Amarc options 60% stake in Joy copper/gold project to Hudbay

26th August 2017 By: Henry Lazenby - Creamer Media Deputy Editor: North America

VANCOUVER (miningweekly.com) – Vancouver-based exploration junior Amarc Resources has agreed to option its Joy copper/gold project to Toronto-based Hudbay Minerals, the company announced last week.

The deal is structured like one Hudbay entered into with Amarc on the Ike copper/molybdenum property last month.

Under the first stage of the accord, Hudbay gained the right to earn a 49% interest in the Joy property, located 25 km north of AuRico Metals’ Kemess South mine project, by making staged payments totalling C$15-million before December 31, 2020. Hudbay will have to make an initial payment of C$1.9-million for 2017.

Stage two enables Hudbay to earn a further 1%, if the accumulated spending to the end of 2020 totals C$20-million. Amarc will be the operator during stages one and two.

The farm-in agreement also contains a provision to form a joint venture when Hudbay has acquired a 49% interest. Alternatively, should Hudbay earn its 50% interest, it can become operator of the project and earn an extra 10%, bringing its interest to 60%.

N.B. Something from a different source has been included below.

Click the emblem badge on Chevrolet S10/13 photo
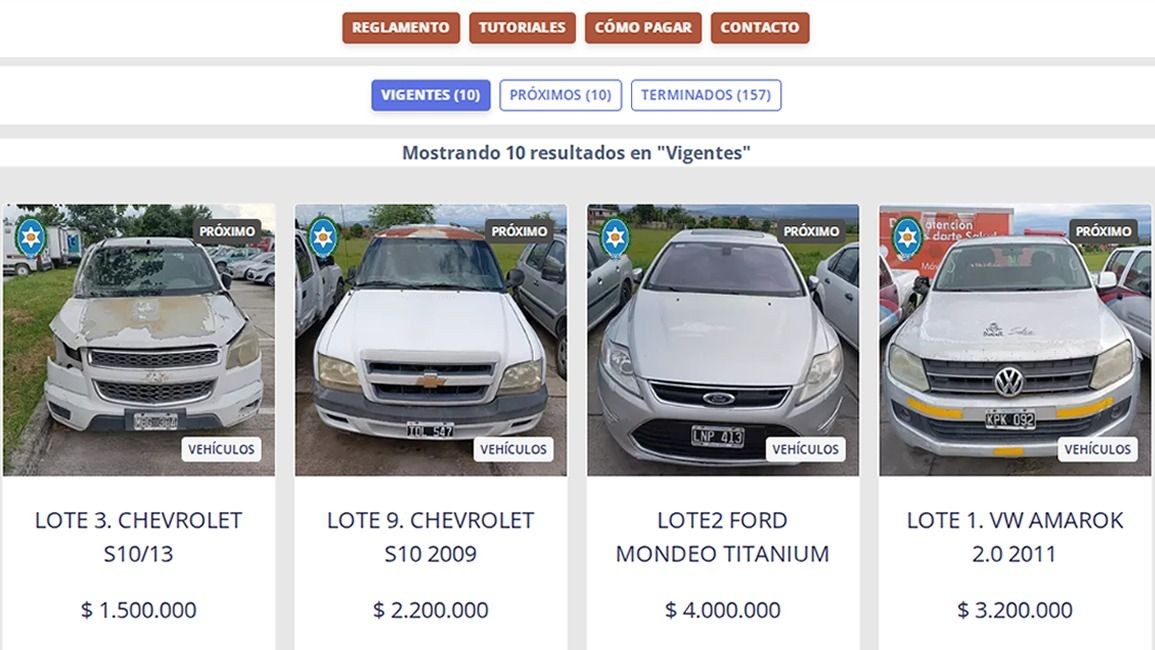This screenshot has height=650, width=1155. pos(31,237)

Earlier prospectors took surface samples from the Joy property, but no drilling has been done. Amarc believes that the targets at Joy are the northern extension of the Kemess porphyry copper/gold district.

Historical soil and rock sampling along with a recent soil survey, has revealed a regionally significant, 9 km2 copper, gold, molybdenum, silver and zinc geochemical anomaly, which potentially reflects a large and shallowly buried, copper/gold porphyry deposit.

“We believe that Joy has the potential to be a significant, new copper/gold camp in northern British Columbia, and an important extension to the Kemess district. Having secured the required permits, our crews have mobilised to the field to undertake a comprehensive exploration programme, including drilling, to assess the substantive porphyry copper/gold deposit targets,” stated Amarc president Diane Nicolson in a news release.